Figure 8.

Inhibition of AT1R and AT2R mitigates the expression of Fas/FasL signaling molecules in Ang II-induced HK-2 cells. Effects of FasL blockade via neutralizing human Fas ligand/TNFSF6 antibody on Ang II-induced necroptosis in HK-2 cells were determined. HK-2 cells were pretreated with 3 µg/ml neutralizing human Fas ligand/TNFSF6 antibody for 2 h and exposed to 10⁻⁹ M Ang II for 24 h. Then, Western blotting was performed to detect Fas and FasL (A,D,E), RIP3, MLKL, p-RIP3, and p-MLKL (B,F–I) levels and β-actin was used as a loading control. C shows representative images of immunofluorescence staining for RIP3 (red fluorescence) and in situ fluorescence TUNEL staining (green fluorescence).
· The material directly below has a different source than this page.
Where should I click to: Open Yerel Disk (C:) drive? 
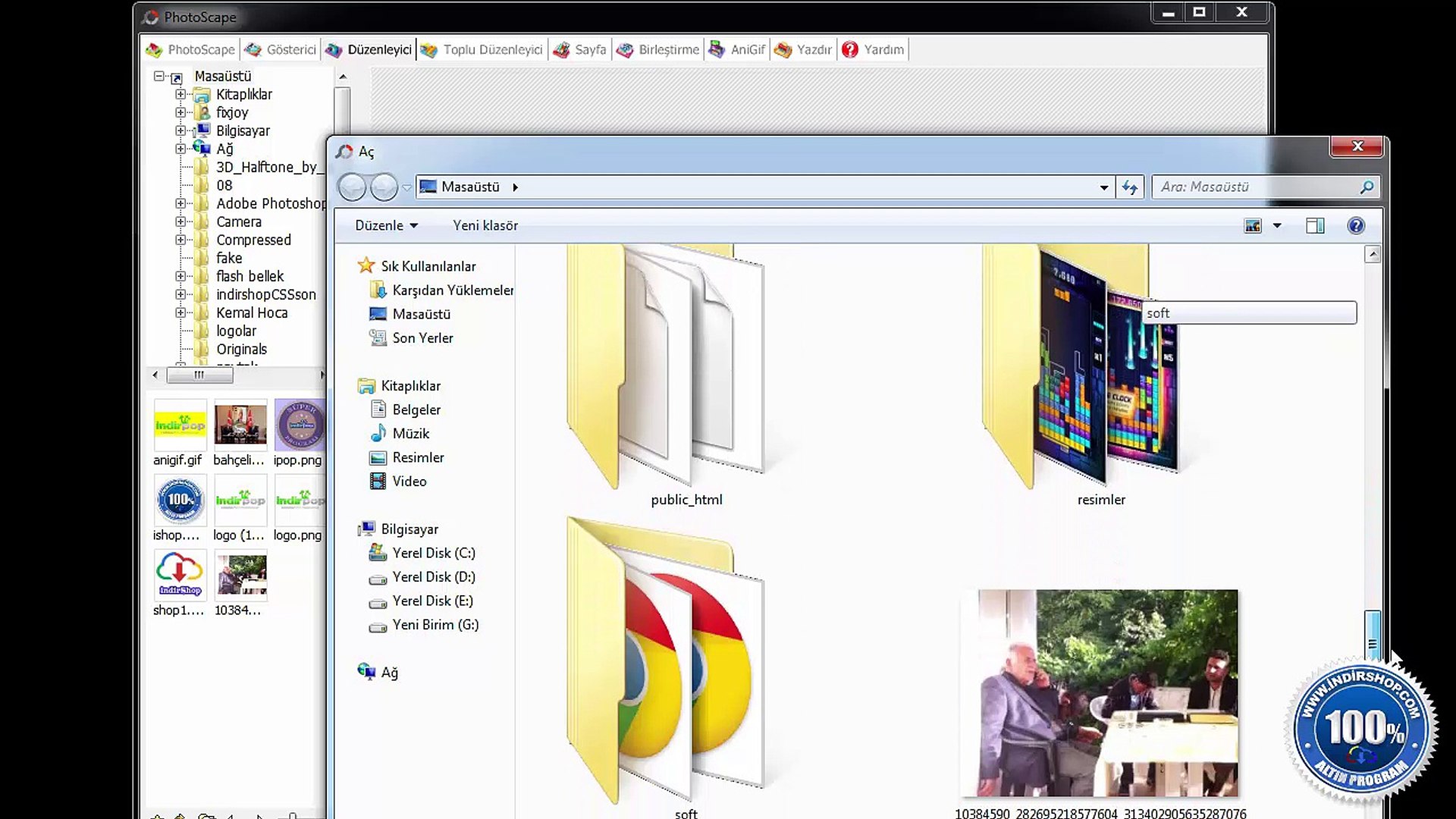coord(433,553)

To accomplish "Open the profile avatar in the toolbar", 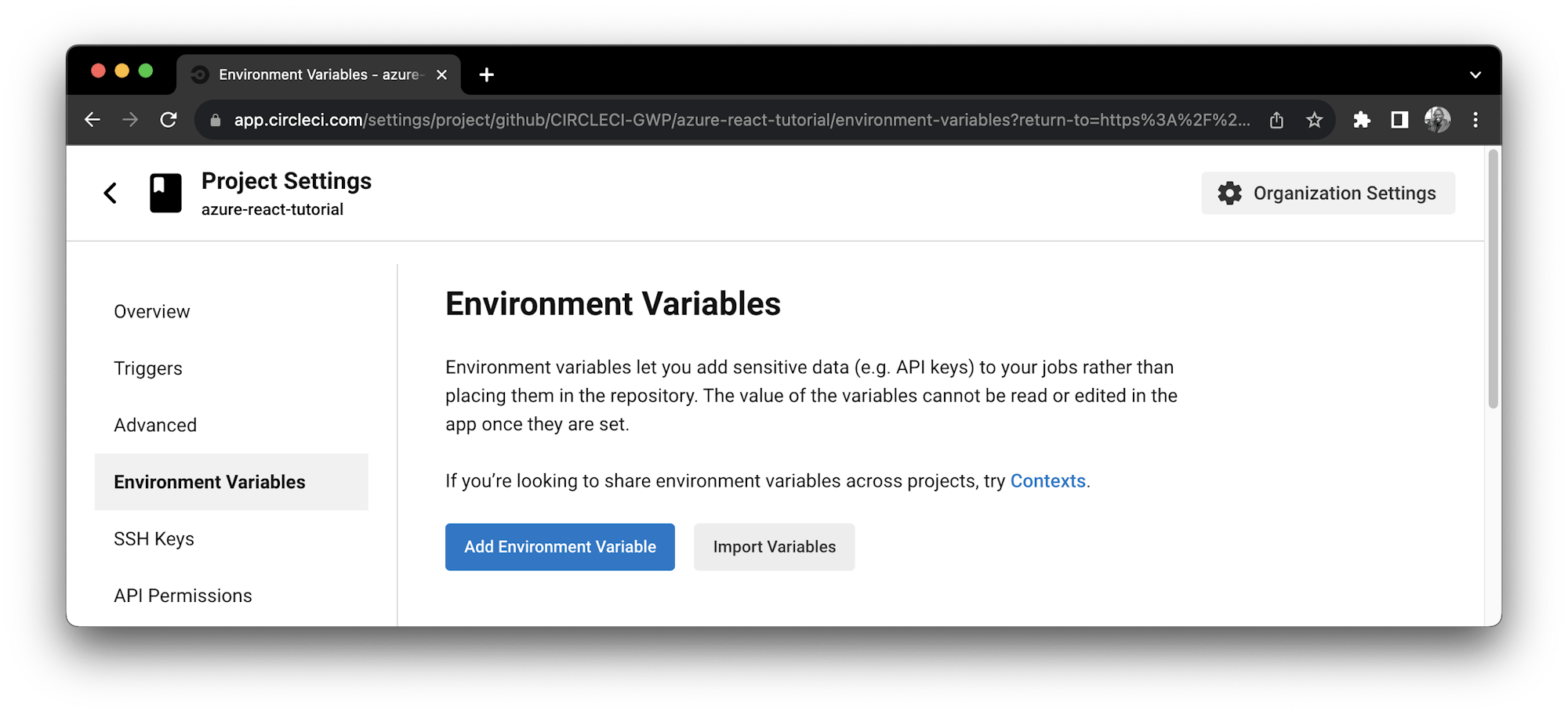I will click(x=1437, y=119).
Scale bars represent 50 μm. (J) The data are presented as the % ratio of necroptotic HK-2 cells (TUNEL-positive and RIP3-positive cells). The results shown are representative of three independent experiments. The intensities of the bands were determined quantitatively using Image-Pro Plus 6.0 **p < 0.01 versus control; ^##p < 0.01 versus the Ang II-induced group. Ang II: angiotensin II.